LAE-32
| Clinical data | |
|---|---|
| Other names | LAE32; LAE; LSE; Lysergic acid ethylamide; Lysergic acid monoethylamide; N-Ethyllysergamide; NE-LA; N-Ethylergine; N-Ethyl-LSA; N-Ethyl-6-methyl-9,10-didehydroergoline-8β-carboxamide |
| Routes of administration | Oral, intramuscular injection, subcutaneous injection |
| Drug class | Serotonergic psychedelic; Hallucinogen |
| ATC code |
|
| Identifiers | |
| |
| CAS Number | |
| PubChem CID | |
| ChemSpider | |
| UNII | |
| CompTox Dashboard (EPA) | |
| Chemical and physical data | |
| Formula | C18H21N3O |
| Molar mass | 295.386 g·mol−1 |
| 3D model (JSmol) | |
| |
| |
| (verify) | |
Lysergic acid ethylamide (LAE-32 or LAE), also known as N-ethyllysergamide, is a psychedelic drug of the lysergamide family related to lysergic acid diethylamide (LSD). It is the analogue of LSD in which one of the ethyl groups on the amide moiety has been removed.
The drug is reported to have some LSD-like effects but is weaker and shorter-lasting, with an active dose reported to be between 0.5 and 1.6 mg by different routes of administration including subcutaneous or intramuscular injection and oral administration. Side effects like apathy and sedation have been reported.
Analogues of LAE-32 include LSD, MLA-74 (1-methyl-LAE), ALA-10 (1-acetyl-LAE; 1A-LAE), lysergic acid methylamide (LAM), lysergic acid propylamide (LAP), LME-54 (lysergic acid methylethylamide), and LEP-57 (lysergic acid ethylpropylamide; EPLA), among others.

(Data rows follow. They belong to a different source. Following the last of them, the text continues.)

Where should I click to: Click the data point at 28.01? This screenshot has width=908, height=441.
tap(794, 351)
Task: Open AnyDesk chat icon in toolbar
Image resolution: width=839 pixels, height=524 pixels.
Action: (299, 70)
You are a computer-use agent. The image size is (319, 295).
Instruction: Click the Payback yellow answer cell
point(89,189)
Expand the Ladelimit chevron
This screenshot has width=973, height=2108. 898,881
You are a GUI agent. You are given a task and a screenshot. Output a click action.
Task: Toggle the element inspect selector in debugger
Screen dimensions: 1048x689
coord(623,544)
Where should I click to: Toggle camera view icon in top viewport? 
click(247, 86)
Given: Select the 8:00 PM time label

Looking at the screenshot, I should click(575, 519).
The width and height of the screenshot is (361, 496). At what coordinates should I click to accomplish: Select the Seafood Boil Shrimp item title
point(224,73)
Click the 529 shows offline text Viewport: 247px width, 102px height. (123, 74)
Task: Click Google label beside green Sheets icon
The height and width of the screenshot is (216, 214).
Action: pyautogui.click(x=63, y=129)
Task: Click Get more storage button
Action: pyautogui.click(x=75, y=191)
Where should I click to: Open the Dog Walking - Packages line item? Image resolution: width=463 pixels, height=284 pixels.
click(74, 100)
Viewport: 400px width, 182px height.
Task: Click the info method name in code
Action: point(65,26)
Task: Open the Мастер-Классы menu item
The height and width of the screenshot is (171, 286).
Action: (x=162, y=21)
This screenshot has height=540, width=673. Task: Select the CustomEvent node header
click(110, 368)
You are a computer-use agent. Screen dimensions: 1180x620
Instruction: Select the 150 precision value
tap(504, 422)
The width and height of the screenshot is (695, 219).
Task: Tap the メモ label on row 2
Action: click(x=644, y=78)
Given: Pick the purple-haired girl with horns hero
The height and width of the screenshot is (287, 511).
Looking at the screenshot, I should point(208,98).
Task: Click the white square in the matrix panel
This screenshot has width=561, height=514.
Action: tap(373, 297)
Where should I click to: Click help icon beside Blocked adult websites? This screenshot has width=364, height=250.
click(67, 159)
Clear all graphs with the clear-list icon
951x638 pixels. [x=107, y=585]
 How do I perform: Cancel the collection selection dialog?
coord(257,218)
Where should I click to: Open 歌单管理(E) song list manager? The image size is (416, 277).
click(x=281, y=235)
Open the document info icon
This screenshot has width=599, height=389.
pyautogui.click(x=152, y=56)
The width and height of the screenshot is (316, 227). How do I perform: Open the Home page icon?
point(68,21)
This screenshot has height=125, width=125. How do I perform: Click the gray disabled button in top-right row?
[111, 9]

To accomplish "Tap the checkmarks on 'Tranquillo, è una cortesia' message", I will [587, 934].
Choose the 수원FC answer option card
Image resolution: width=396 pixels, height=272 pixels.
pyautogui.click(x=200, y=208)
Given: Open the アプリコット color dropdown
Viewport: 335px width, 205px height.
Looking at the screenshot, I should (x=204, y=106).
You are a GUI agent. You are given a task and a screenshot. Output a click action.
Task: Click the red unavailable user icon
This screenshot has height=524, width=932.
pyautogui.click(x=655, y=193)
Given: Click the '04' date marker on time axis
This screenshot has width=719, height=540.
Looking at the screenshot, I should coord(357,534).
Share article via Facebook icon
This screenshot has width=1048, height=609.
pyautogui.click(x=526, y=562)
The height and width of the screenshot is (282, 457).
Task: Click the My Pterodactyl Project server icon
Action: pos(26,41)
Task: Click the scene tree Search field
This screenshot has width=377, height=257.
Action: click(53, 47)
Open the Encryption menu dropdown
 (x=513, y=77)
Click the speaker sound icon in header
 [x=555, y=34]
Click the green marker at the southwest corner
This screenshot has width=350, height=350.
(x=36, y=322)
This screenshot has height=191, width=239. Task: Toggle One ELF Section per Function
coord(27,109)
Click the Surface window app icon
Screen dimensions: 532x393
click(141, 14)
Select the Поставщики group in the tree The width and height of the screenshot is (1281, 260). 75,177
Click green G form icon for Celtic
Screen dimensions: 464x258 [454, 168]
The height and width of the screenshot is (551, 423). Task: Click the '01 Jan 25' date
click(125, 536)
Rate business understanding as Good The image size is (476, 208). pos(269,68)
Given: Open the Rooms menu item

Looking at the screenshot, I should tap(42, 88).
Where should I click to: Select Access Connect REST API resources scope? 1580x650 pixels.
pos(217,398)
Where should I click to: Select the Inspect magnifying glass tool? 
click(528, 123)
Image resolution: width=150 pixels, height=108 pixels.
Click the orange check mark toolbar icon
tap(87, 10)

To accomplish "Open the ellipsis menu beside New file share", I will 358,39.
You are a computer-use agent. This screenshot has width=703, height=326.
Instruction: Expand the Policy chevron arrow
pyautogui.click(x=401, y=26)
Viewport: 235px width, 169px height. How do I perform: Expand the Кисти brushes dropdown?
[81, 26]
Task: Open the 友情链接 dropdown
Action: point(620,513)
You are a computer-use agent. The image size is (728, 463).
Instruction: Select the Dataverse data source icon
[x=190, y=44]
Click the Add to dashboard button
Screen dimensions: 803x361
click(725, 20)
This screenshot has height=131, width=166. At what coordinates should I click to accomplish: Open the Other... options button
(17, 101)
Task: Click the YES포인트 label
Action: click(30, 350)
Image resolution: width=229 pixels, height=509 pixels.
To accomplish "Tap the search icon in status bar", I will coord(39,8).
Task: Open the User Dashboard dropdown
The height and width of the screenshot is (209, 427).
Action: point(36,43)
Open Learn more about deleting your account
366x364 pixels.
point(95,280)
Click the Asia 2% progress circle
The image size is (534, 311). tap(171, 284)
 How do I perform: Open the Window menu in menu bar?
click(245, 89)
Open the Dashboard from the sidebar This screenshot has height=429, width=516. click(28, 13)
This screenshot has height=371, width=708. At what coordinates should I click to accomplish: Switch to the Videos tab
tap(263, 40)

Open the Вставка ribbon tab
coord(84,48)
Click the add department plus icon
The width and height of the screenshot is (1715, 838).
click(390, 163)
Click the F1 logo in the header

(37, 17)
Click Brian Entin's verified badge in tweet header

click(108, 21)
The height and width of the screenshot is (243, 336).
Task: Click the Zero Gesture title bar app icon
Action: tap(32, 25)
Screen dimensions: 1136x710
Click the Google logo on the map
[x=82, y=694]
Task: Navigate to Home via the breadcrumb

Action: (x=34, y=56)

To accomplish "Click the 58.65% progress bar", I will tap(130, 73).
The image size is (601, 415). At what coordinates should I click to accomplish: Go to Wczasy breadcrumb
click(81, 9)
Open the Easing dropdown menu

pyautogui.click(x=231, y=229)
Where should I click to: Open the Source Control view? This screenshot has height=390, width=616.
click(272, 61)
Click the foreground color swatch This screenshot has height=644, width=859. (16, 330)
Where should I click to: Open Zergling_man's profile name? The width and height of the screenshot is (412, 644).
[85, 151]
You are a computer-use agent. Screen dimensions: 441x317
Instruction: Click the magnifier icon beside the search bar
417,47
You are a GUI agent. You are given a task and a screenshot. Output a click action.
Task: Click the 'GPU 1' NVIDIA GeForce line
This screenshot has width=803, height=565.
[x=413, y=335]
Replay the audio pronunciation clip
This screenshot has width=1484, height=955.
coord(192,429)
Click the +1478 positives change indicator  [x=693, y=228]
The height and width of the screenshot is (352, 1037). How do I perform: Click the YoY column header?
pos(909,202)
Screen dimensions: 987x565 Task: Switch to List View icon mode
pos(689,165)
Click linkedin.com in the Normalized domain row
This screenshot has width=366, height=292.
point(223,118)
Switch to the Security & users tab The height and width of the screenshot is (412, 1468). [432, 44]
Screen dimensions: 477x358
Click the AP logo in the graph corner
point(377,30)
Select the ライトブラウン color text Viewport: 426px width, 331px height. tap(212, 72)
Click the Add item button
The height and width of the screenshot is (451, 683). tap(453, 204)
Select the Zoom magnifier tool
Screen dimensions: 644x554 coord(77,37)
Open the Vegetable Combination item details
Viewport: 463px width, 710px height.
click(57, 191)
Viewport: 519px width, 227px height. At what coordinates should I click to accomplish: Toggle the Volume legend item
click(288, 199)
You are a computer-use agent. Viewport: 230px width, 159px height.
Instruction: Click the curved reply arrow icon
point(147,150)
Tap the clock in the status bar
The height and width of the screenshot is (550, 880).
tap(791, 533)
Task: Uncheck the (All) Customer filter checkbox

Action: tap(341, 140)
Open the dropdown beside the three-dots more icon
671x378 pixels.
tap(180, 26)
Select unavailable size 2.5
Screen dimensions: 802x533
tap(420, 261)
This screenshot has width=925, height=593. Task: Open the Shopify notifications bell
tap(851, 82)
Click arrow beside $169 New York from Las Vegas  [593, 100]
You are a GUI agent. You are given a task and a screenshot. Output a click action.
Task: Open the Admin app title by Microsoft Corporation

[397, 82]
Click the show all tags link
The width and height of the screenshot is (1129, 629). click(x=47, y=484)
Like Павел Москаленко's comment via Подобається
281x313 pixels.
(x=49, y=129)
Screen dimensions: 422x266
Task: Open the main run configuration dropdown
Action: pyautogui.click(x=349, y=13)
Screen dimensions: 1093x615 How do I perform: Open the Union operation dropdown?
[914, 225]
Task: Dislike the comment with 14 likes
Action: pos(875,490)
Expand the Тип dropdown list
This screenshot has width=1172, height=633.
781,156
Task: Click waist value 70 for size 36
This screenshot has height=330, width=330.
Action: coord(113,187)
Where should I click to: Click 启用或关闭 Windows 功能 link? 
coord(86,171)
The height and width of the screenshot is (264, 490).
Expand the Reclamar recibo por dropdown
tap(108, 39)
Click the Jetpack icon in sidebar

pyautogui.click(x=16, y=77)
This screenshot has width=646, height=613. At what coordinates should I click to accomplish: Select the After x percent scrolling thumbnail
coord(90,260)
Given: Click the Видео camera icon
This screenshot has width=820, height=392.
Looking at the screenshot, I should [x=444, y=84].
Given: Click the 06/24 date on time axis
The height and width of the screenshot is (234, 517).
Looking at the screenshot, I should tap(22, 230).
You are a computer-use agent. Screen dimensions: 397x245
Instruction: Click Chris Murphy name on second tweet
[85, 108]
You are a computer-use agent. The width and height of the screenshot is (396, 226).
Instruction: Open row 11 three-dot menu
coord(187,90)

LAE-32 was first described in the scientific literature by Albert Hofmann and colleagues by 1955. It was studied by the CIA as part of Project MKULTRA. Documents published by the CIA under the Freedom of Information Act suggest it causes "a schizophrenia-like condition" but it allows people with schizophrenia to remain indifferent to their disorder. The drug has also been studied in psychedelic-assisted psychotherapy. It is not a controlled substance in Canada as of 2025.